I am using AS 6. when using it for the first time I managed to create a package and all seemed to go well. When trying to create a package the second time around I encountered a strange problem.
The repackager doesn't seem to capture all the files in the [INSTALLDIR] (77 items) as it did on the first try. now it captures only 6 files.

Appreciate any suggestions...
(7) Replies
Do you use Multiple Step Option ?
If yes, I think that Repackager create an initial system status and when you launch it a second time, it doesn't recreate another initial system status , it perfoms "system status change". So I you always want that repackager capture your setup, in the Snapshod Method => Multiple Step Option, choose "Initial System Status".
I assume you are coming back to a clean machine each time. RIS/Ghost/VMWare type solution.
10x for your reply...
Right you are...I have tryed everything. I use VMWare & Ghost.
Nothing seems to be right.
What puzzles me is that my first attempts with the first package were o.k. all files were captured using installation monitoring.
I have reverted to a clean environment and when running the same method on the newer package a lot of the files were not captured.
How about the user ID you are suing? if your profile including the first time installation files information, it can also mess up things.
Make sure you have clean profile and use snap shoot method.
good luck.
I may be "old-fashioned", but my experience of the Installation monitor option is bad. It often misses files. I (like many others) suggest you go for the "old" Multiple step option. It has never failed me (not yet anyway).
That's the thing...
I found that using the Installation monitoring provides by far a better result than the snapshot method.
I can't seem to find any specific reason for this exept a reply I got that the installation monitor doesn't work sometimes with no technical explanation.

I hope someone can give my a lead as to what can cause this to happen.

Thanks.
Monitoring the I/O of a program ( registry and file system ) involves low level hooking of O/S API's and this can be problematic. Especially if the legacy install spawns off additional threads that the program doing the monitoring doesn't know about.

Traditional snapshotting captures a delta of all changes regardless of what made the change. Then they filter this against an exclusion list to try to get a more accurate picture of the changes made by the install.

In the old days before repackaging wizards I'd pick programs apart with a program called InCntrl ( version 3). On a clean machine I'd generate a report ( text file ) of the changes made by an install. Then I'd manually parse through it filtering system changes not made by the installl ( purely intuitive experience based process ).

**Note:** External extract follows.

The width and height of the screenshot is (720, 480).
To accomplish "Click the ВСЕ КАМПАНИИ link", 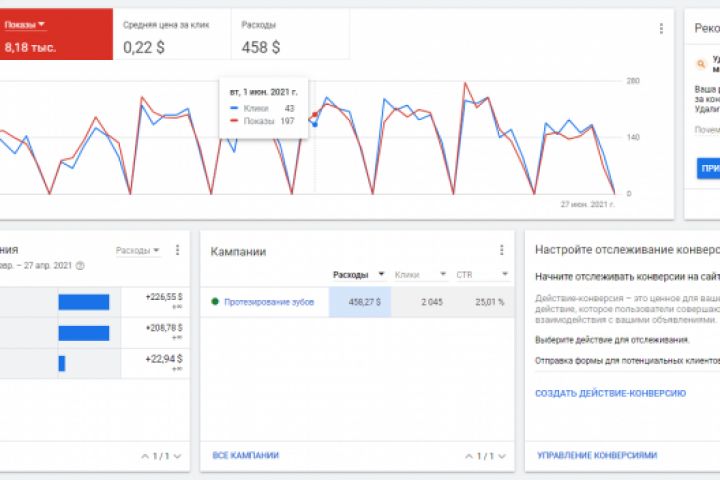I will 246,456.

I'd run an install in various installation modes to create a relationship between the setup types and the resources. Then I'd basically author those resources manually into an InstallShield Pro project.

These days capturing an install with the traditional snapshotting mode usually works best for me. After words I manually exclude resources if I think the exclusions list missed it. Occasionally I'll come across a problematic install that will require a second capture using monitoring. Then I compare the deltas from the two and see if anything is missing and manually port it over to my first captures project.